This document outlines the design principles, architecture decisions, and trade-offs considered during the development of IAM Manager.
IAM Manager was designed with the following goals in mind:
- Declarative Management: Enable management of AWS IAM roles using Kubernetes-native declarative principles
- Security First: Implement strong security boundaries to prevent privilege escalation
- GitOps Compatibility: Allow IAM roles to be version-controlled alongside application code
- Namespace Isolation: Provide isolation between different teams/namespaces
- Kubernetes Integration: Leverage Kubernetes patterns and extend its API
IAM Manager separates the following concerns:
- Role Definition: Handled by the Iamrole CR
- Permission Boundaries: Managed separately and enforced by the controller
- Trust Relationships: Configured based on use case (standard or IRSA)
- Validation Logic: Implemented in admission webhooks
This separation allows for more flexible and maintainable code, as each component handles a specific aspect of IAM role management.
IAM Manager follows the Kubernetes extension pattern:
- Custom Resource Definitions (CRDs) to extend the Kubernetes API
- Custom controllers to reconcile desired vs. actual state
- Admission webhooks for validation
- Operator pattern for reconciliation
This approach provides a seamless integration with Kubernetes, allowing users to manage AWS IAM roles using familiar kubectl commands and GitOps workflows.
Security is a primary concern in IAM Manager's design:
- Permission Boundaries: All roles are created with a permission boundary that limits their maximum permissions
- Validation Webhooks: Prevent creation of roles with excessive permissions
- Namespace Restrictions: Limit the number of roles per namespace
- Role Naming Conventions: Enforce consistent naming with prefixes to identify managed roles
- Resource Tagging: Tag all AWS resources for auditing and management
IAM Manager uses a controller-based reconciliation loop:
- Watch for changes to Iamrole CRs
- Compare desired state (CR) with actual state (AWS)
- Make changes to bring actual state in line with desired state
- Update status to reflect current state
This pattern ensures that even if changes are made directly in AWS, the controller will detect and revert them to match the desired state defined in Kubernetes.

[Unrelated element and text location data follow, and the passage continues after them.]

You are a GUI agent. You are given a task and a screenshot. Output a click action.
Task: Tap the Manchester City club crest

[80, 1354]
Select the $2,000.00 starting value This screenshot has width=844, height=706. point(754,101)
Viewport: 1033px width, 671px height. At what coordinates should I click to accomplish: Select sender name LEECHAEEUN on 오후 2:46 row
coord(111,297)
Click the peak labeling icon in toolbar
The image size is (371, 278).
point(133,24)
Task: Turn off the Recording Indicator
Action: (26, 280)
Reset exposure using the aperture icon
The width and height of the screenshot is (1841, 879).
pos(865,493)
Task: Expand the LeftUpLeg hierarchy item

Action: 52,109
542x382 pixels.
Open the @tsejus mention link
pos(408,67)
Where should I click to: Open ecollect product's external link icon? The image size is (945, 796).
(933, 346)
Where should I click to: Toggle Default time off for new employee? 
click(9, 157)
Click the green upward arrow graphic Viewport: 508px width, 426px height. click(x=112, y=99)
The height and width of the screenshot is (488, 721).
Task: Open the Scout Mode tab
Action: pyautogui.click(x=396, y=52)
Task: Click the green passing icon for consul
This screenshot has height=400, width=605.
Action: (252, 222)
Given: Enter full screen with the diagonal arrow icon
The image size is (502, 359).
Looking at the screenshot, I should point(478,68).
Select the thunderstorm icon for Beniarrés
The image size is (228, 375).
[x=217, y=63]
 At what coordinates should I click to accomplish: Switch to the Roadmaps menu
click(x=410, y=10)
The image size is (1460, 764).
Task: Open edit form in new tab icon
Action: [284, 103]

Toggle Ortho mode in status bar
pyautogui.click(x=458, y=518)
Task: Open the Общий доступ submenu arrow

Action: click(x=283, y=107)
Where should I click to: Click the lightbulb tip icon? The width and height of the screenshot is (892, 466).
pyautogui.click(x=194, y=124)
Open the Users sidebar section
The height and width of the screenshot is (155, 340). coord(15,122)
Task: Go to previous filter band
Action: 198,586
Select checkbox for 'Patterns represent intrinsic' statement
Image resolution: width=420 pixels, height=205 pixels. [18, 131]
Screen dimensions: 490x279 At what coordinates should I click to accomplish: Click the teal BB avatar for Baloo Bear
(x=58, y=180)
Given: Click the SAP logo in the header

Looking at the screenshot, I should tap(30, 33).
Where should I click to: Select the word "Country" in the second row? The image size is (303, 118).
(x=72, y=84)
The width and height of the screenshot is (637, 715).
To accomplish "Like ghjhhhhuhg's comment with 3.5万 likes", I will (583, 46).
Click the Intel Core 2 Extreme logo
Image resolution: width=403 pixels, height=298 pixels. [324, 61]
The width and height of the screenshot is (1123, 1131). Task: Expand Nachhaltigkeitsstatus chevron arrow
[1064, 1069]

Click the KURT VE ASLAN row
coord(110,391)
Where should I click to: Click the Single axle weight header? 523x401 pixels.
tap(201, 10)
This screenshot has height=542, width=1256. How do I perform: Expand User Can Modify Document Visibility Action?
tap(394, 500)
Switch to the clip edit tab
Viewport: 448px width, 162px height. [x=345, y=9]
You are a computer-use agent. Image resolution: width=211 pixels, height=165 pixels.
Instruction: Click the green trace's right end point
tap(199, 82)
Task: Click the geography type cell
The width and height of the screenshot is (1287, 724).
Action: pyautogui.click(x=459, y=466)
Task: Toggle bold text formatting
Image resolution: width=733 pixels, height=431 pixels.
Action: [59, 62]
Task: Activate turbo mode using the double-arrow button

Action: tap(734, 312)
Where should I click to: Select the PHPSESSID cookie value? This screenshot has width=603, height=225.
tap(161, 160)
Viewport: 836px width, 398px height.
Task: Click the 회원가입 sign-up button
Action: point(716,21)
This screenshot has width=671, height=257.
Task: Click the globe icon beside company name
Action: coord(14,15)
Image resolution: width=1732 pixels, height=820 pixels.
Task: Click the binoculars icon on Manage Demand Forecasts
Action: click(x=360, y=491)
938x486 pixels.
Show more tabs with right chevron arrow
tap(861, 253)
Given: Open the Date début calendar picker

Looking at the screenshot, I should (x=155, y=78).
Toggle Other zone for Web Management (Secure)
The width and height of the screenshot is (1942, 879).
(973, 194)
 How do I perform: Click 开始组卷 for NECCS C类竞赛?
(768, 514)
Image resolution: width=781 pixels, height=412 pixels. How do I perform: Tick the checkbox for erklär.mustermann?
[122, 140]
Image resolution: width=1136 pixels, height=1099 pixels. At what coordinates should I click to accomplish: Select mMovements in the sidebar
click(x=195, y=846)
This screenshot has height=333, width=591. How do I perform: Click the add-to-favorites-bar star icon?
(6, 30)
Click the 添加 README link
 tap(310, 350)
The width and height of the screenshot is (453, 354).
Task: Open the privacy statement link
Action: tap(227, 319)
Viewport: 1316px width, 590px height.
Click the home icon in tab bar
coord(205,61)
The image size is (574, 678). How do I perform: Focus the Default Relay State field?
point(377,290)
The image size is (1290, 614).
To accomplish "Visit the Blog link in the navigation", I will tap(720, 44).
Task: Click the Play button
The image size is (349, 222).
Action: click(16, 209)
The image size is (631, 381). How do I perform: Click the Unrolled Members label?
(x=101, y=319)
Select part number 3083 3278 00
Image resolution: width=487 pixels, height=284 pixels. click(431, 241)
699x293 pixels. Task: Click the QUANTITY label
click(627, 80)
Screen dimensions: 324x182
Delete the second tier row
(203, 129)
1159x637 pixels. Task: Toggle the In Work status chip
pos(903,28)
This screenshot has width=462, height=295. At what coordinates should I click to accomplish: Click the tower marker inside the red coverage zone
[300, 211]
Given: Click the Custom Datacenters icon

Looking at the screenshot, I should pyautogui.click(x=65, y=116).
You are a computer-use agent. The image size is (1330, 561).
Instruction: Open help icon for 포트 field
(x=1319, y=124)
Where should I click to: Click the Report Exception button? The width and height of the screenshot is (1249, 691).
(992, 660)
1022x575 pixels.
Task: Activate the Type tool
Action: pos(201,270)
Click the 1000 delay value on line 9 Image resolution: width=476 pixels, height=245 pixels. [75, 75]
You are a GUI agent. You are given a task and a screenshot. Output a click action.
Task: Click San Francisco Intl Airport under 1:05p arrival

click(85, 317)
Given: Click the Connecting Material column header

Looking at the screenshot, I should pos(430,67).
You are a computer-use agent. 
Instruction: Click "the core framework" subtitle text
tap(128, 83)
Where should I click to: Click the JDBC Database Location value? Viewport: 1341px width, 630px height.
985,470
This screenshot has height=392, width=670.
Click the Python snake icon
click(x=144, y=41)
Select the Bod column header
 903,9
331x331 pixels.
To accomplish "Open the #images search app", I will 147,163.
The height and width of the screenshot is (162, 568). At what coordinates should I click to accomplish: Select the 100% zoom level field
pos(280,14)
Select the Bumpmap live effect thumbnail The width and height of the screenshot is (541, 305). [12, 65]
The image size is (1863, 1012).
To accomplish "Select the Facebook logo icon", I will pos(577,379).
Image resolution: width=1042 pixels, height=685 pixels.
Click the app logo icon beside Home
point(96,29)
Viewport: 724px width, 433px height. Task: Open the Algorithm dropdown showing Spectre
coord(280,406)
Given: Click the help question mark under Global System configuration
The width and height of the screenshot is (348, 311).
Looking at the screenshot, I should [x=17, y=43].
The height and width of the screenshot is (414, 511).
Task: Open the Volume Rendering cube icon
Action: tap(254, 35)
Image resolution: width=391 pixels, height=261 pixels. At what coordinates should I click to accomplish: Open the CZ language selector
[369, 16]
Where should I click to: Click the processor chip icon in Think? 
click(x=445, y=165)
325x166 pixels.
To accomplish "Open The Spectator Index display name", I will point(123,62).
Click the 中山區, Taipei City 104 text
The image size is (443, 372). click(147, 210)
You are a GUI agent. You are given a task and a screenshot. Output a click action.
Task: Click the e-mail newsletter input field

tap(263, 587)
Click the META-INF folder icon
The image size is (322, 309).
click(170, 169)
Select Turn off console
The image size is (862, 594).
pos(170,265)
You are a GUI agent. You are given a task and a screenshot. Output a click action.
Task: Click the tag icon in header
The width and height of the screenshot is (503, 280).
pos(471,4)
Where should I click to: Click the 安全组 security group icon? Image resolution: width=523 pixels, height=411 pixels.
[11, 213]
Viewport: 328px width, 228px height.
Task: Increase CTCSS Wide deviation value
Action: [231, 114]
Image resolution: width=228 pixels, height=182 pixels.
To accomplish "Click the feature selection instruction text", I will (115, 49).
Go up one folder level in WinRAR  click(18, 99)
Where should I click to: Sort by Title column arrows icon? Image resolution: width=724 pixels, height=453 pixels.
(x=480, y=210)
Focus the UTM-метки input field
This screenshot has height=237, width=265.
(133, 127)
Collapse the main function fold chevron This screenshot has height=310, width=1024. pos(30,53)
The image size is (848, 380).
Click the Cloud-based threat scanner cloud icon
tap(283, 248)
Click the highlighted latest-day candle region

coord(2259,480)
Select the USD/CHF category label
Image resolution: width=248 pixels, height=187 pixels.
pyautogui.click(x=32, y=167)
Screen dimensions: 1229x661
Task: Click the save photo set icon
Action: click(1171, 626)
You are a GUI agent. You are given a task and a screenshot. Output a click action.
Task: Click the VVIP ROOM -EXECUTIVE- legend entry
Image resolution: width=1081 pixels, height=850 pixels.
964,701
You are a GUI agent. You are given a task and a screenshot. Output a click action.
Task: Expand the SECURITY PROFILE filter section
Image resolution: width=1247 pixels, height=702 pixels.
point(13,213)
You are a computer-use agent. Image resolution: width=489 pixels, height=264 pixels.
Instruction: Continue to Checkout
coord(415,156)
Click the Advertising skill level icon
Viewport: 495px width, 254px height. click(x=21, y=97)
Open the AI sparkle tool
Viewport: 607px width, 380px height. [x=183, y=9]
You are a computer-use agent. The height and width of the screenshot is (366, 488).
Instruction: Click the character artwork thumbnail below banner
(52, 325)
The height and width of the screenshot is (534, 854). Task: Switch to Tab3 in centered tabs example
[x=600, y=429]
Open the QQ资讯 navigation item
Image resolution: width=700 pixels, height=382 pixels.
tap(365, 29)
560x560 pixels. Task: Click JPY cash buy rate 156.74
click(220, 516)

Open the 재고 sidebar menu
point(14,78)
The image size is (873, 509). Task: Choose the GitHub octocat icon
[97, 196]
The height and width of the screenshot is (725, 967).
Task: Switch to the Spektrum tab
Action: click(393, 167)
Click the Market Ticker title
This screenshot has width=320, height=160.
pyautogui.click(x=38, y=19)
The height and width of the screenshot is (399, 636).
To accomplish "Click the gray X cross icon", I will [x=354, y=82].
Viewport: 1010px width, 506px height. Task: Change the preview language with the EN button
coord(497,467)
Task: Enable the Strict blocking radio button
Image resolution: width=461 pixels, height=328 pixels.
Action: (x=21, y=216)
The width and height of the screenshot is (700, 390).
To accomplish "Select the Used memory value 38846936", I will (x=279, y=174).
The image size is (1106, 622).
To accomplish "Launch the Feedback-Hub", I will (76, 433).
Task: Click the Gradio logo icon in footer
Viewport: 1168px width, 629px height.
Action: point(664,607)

Decision: Use Kubernetes CRDs to represent IAM roles.
Alternatives Considered:
- External database to store role definitions
- Annotations on namespaces or service accounts
- External API server
Rationale:
- CRDs provide a native Kubernetes experience
- Built-in validation and versioning
- Can leverage existing Kubernetes RBAC
- Works with existing GitOps tools
Decision: Use AWS IAM Permission Boundaries to limit the maximum permissions of created roles.
Alternatives Considered:
- Policy validation only
- Custom approval workflow
- Limited IAM permissions for the controller
Rationale:
- Permission boundaries provide a hard limit at the AWS level
- Even if the controller is compromised, it cannot create overly permissive roles
- Clear separation between what permissions are allowed vs. what permissions are granted
Decision: Make Iamrole resources namespace-scoped rather than cluster-scoped.
Alternatives Considered:
- Cluster-scoped resources with namespace field
- Custom namespace-based isolation
Rationale:
- Aligns with Kubernetes' namespace isolation model
- Allows for RBAC to be applied at namespace level
- Teams can manage their own IAM roles without affecting others
- Prevents naming conflicts between different teams
Decision: Use the AWS SDK for Go to directly interact with the AWS API.
Alternatives Considered:
- AWS CloudFormation
- AWS CDK
- Terraform
Rationale:
- Direct API access provides more control and better error handling
- Faster reconciliation as there's no need to wait for external provisioning tools
- Lower dependency footprint
Decision: Support IAM Roles for Service Accounts through annotations.
Alternatives Considered:
- Separate CRD for IRSA roles
- External service account mapping
Rationale:
- Annotations provide a simple, declarative way to associate roles with service accounts
- Consistent with how IRSA works in EKS
- Minimizes the learning curve for users familiar with IRSA
Context: The controller needs permissions to create and manage IAM roles.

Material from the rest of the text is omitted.